One mole of an ideal diatomic gas expands from volume $$V$$ to $$2 V$$ isothermally at a temperature $$27^{o}C$$ and does W joule of work. lf the gas undergoes same magnitude of expansion adiabatically from $$27^{o}C$$ doing the same amount of work $$W$$, then its final temperature will be (close to) ____ $$^{\circ}C.$$
$$(\log_{e}2 = 0.693)$$

We have one mole of an ideal diatomic gas. We need to compare isothermal and adiabatic expansions from volume $$V$$ to $$2V$$, both starting at $$27^\circ C$$ (i.e., $$T = 300$$ K).

For isothermal expansion of an ideal gas:

$$W = nRT \ln\left(\frac{V_f}{V_i}\right) = 1 \times R \times 300 \times \ln 2 = 300R \times 0.693$$

For an adiabatic process, the work done by the gas is:

$$W = \frac{nR(T_1 - T_2)}{\gamma - 1}$$

For a diatomic gas, $$\gamma = \frac{7}{5}$$, so $$\gamma - 1 = \frac{2}{5}$$.

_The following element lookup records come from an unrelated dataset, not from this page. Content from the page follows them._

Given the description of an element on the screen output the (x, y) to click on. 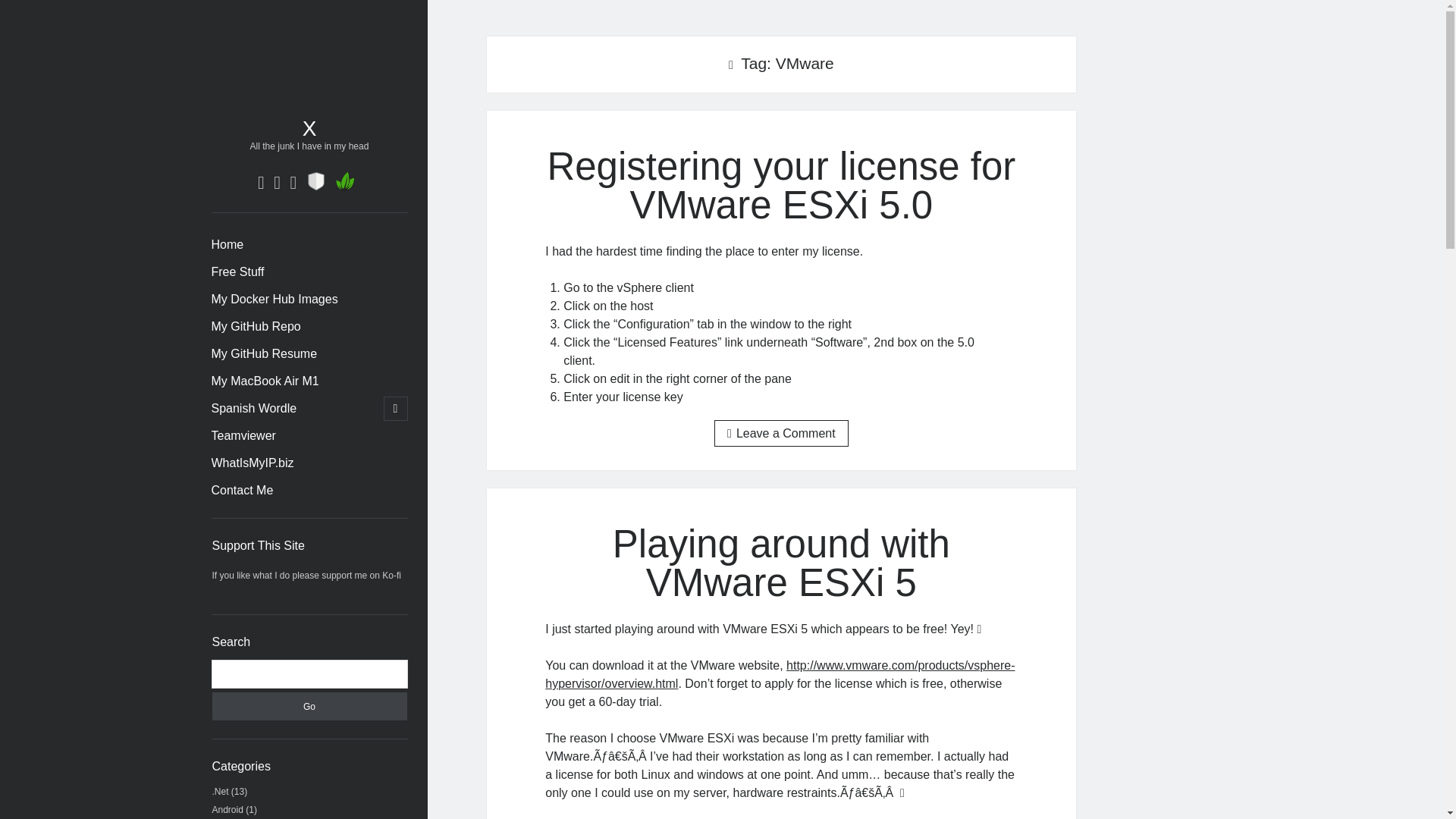
Spanish Wordle (254, 408)
Go (309, 706)
Android (227, 809)
Go (309, 706)
Home (227, 244)
github (293, 182)
open child menu (395, 408)
.Net (220, 791)
My GitHub Resume (264, 353)
My MacBook Air M1 (264, 381)
Free Stuff (237, 271)
rss (260, 182)
Contact Me (242, 490)
Go (309, 706)
comment icon (731, 433)
Given the description of an element on the screen output the (x, y) to click on. 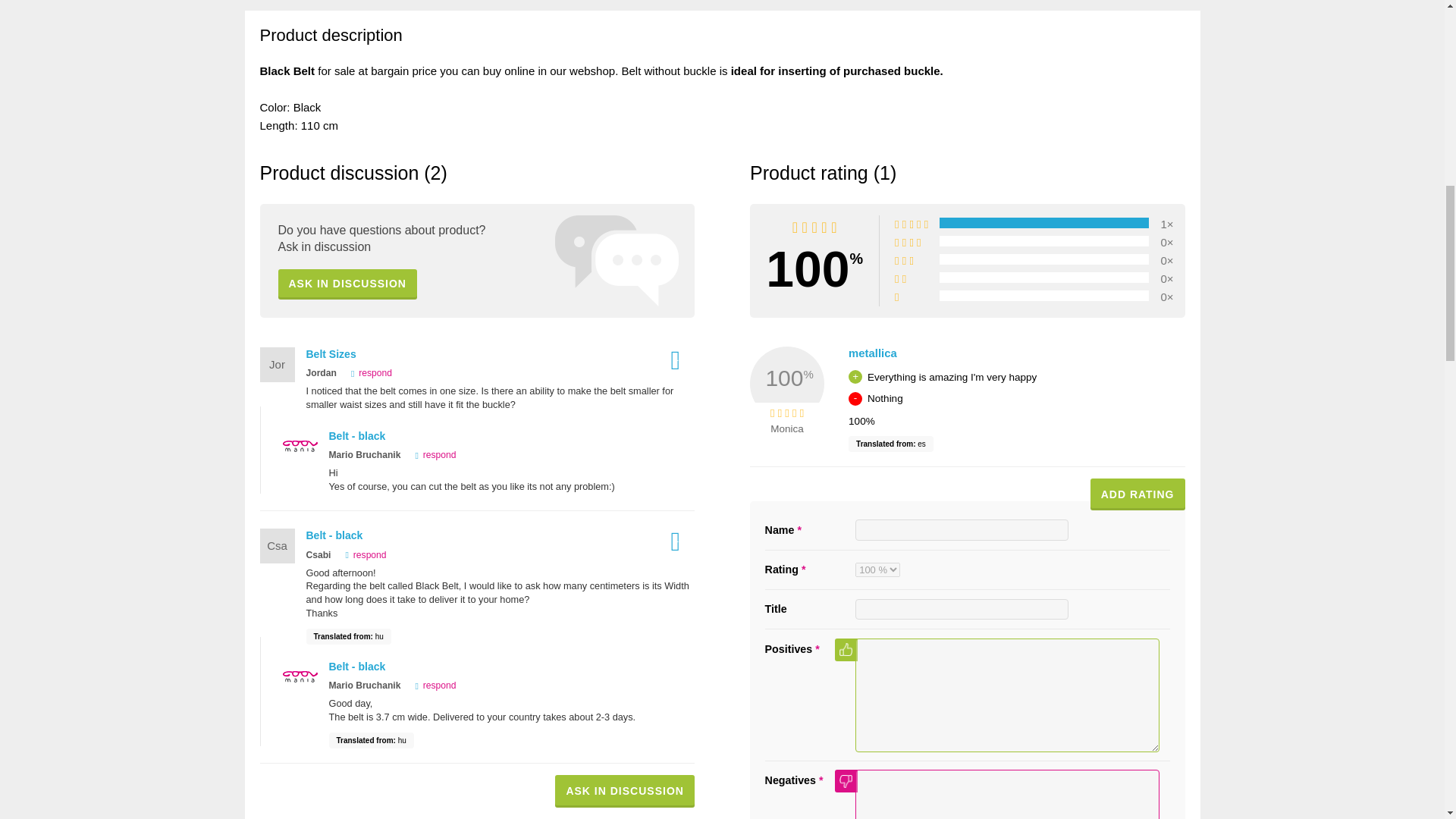
ASK IN DISCUSSION (624, 790)
ASK IN DISCUSSION (347, 284)
respond (360, 554)
respond (430, 685)
ADD RATING (1137, 494)
respond (430, 454)
respond (366, 372)
Given the description of an element on the screen output the (x, y) to click on. 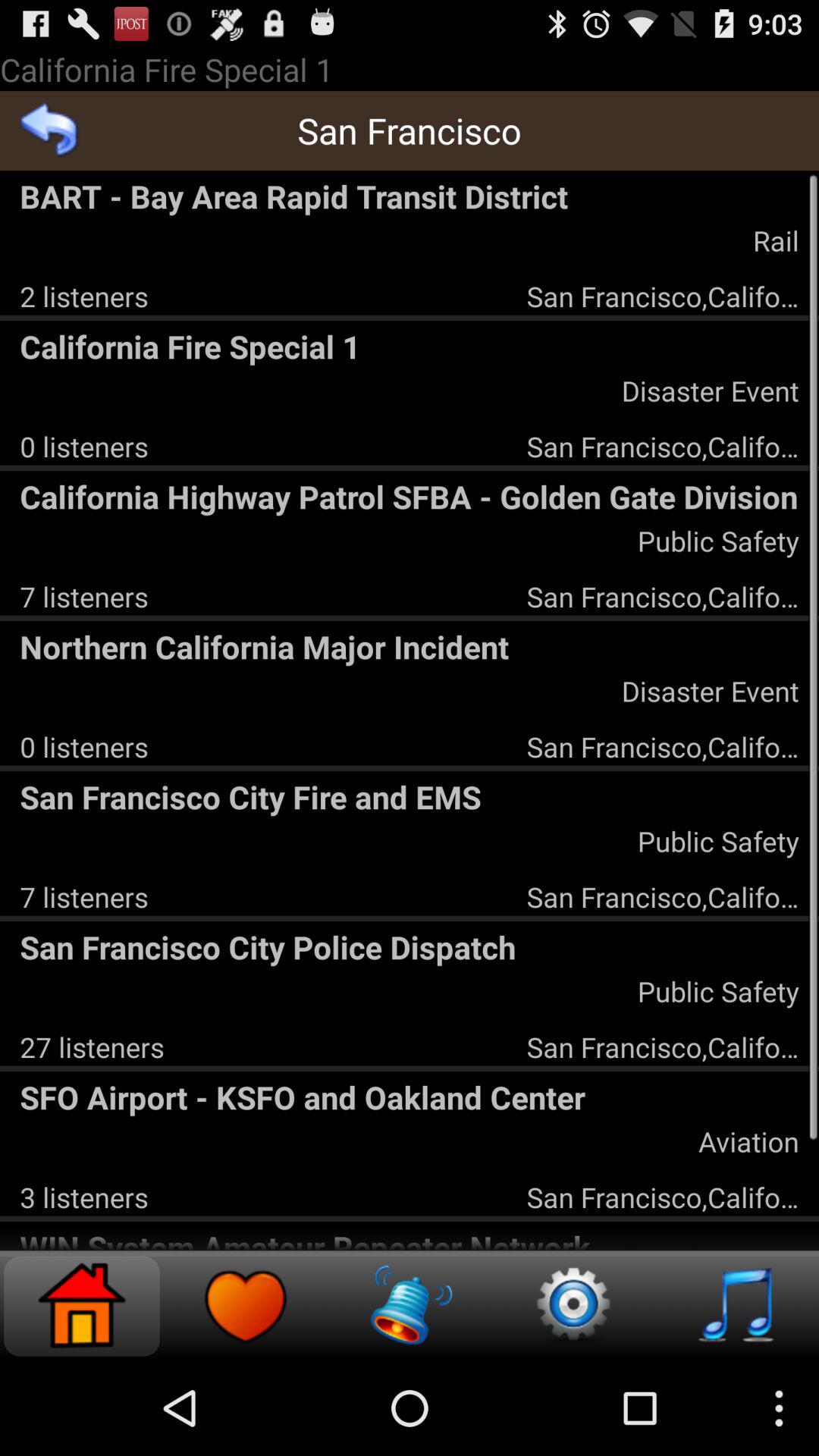
flip to 3 listeners app (83, 1196)
Given the description of an element on the screen output the (x, y) to click on. 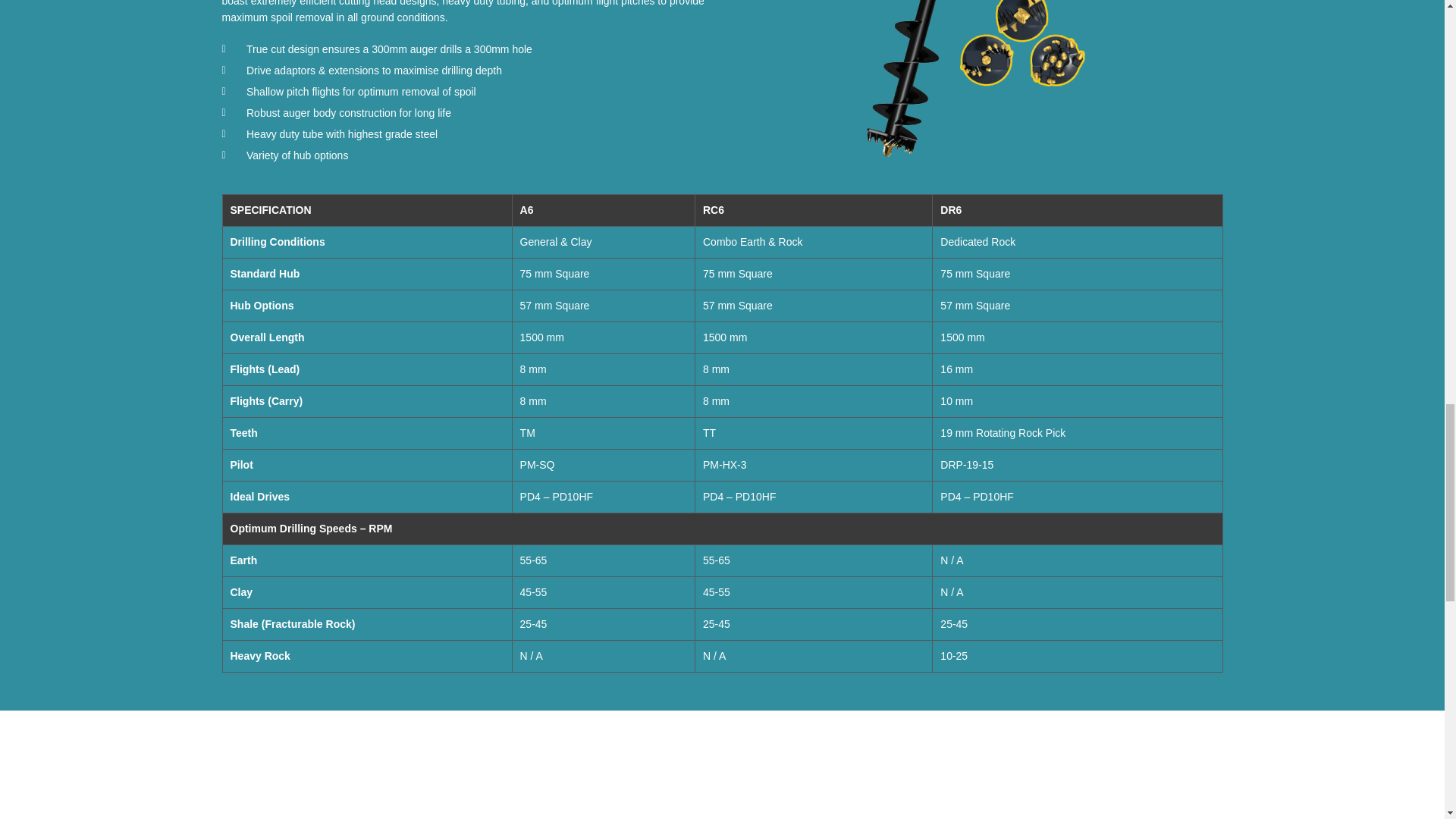
digga-6-auger-series (976, 80)
Given the description of an element on the screen output the (x, y) to click on. 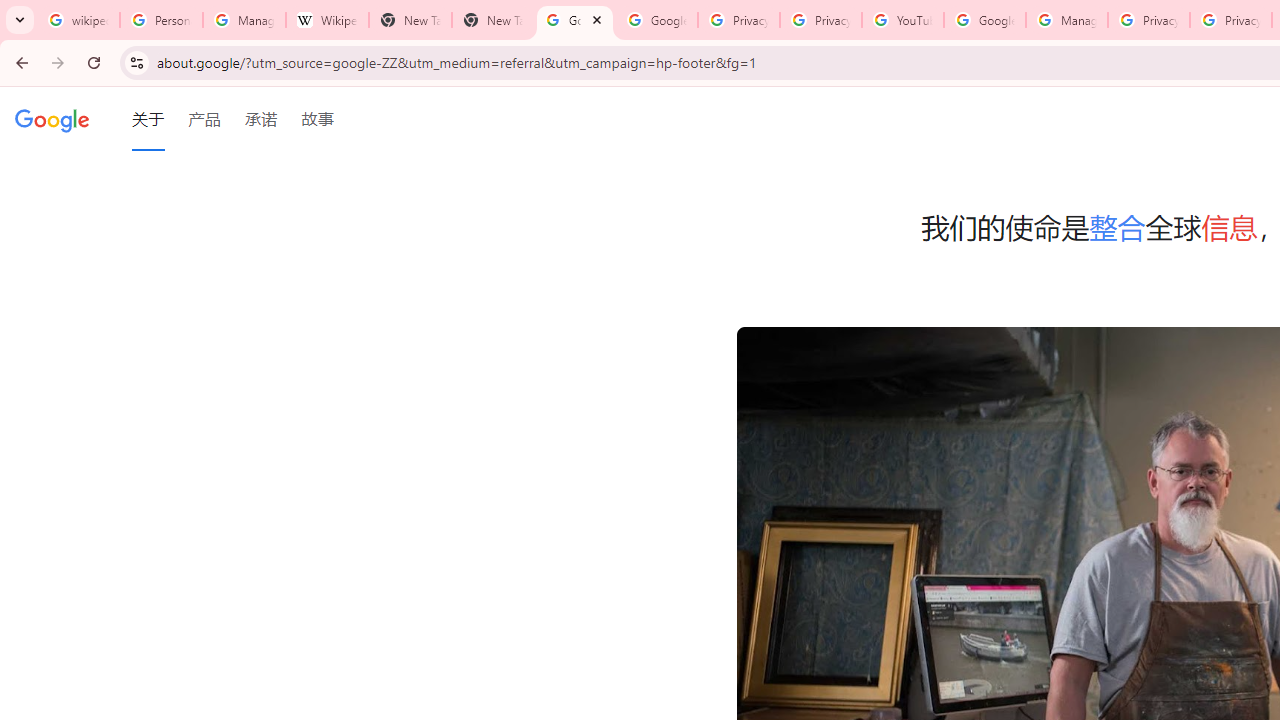
New Tab (492, 20)
System (10, 11)
Personalization & Google Search results - Google Search Help (161, 20)
Google (52, 119)
Manage your Location History - Google Search Help (244, 20)
Back (19, 62)
Given the description of an element on the screen output the (x, y) to click on. 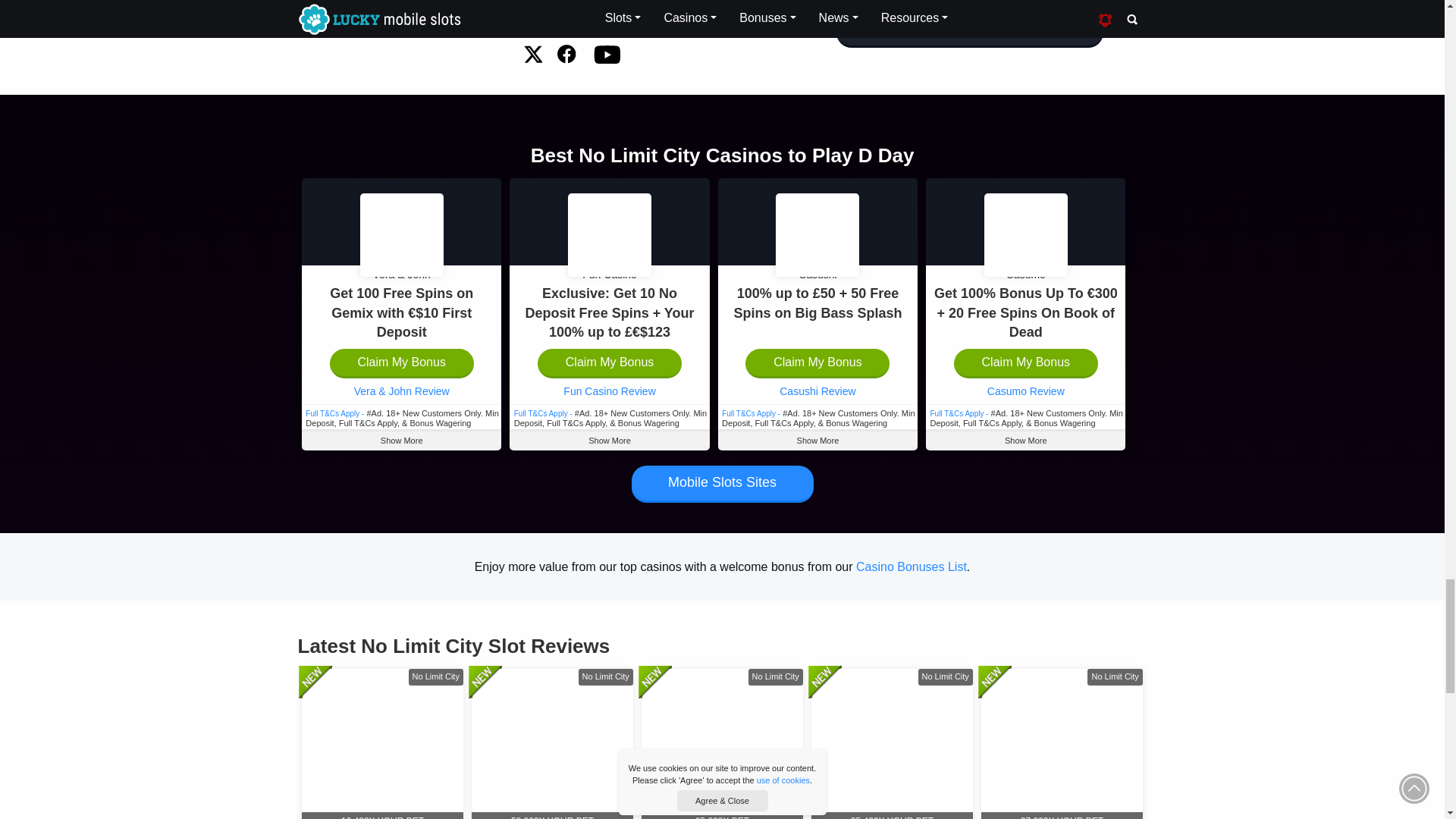
LMS Slot Videos (606, 53)
Tweet it Feline Friend! (531, 54)
Share The Wealth (566, 54)
Given the description of an element on the screen output the (x, y) to click on. 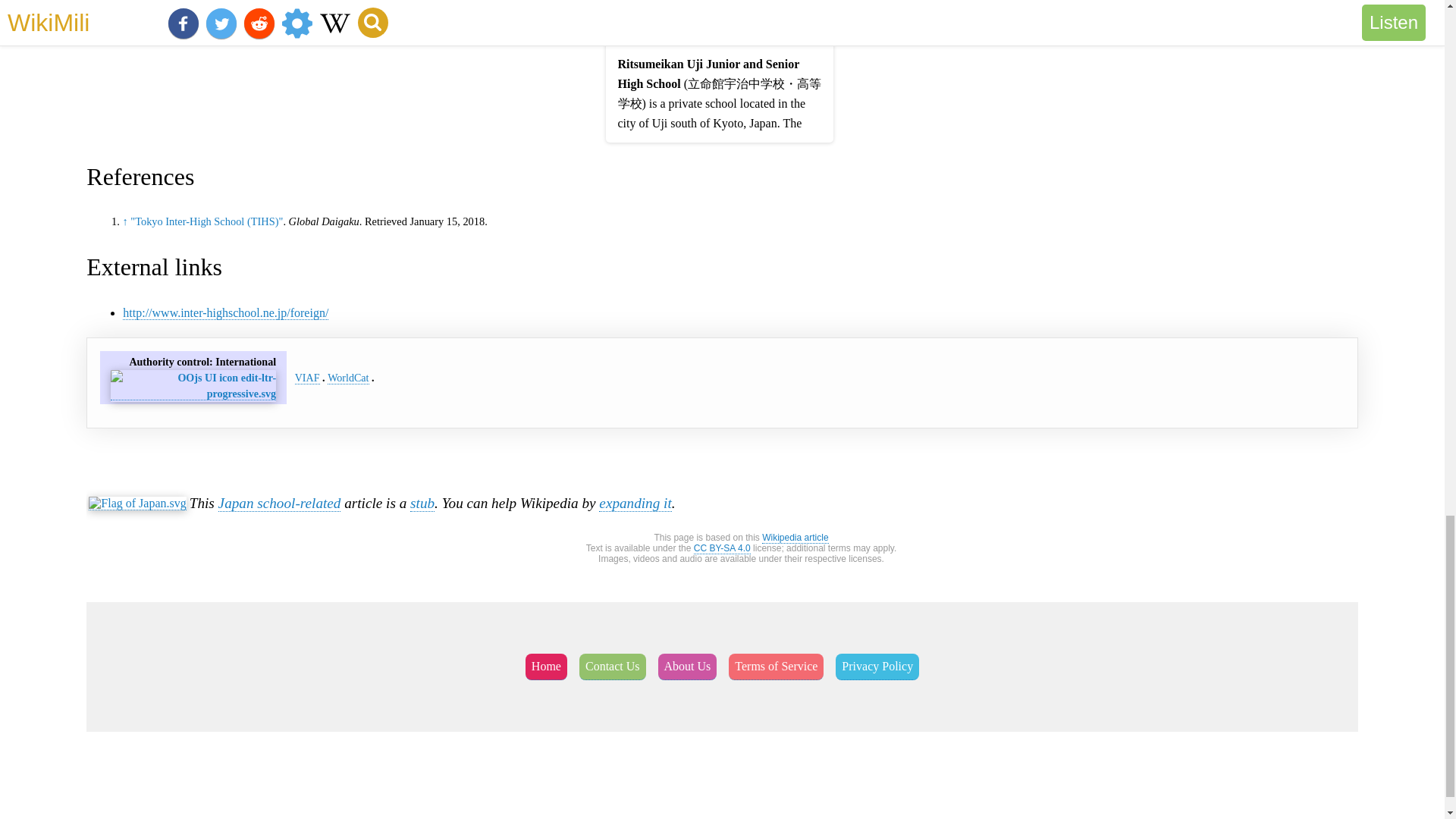
VIAF (307, 377)
Authority control (169, 361)
WorldCat (347, 377)
Japan school-related (279, 503)
stub (421, 503)
expanding it (634, 503)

Since both processes do the same work $$W$$:

$$300R \times 0.693 = \frac{R(300 - T_2)}{2/5}$$

$$300 \times 0.693 = \frac{5}{2}(300 - T_2)$$

$$207.9 = 2.5(300 - T_2)$$

$$300 - T_2 = \frac{207.9}{2.5} = 83.16$$

$$T_2 = 300 - 83.16 = 216.84 \text{ K}$$

$$T_2 = 216.84 - 273 \approx -56^\circ C$$

The correct answer is Option 4: $$-56^\circ C$$.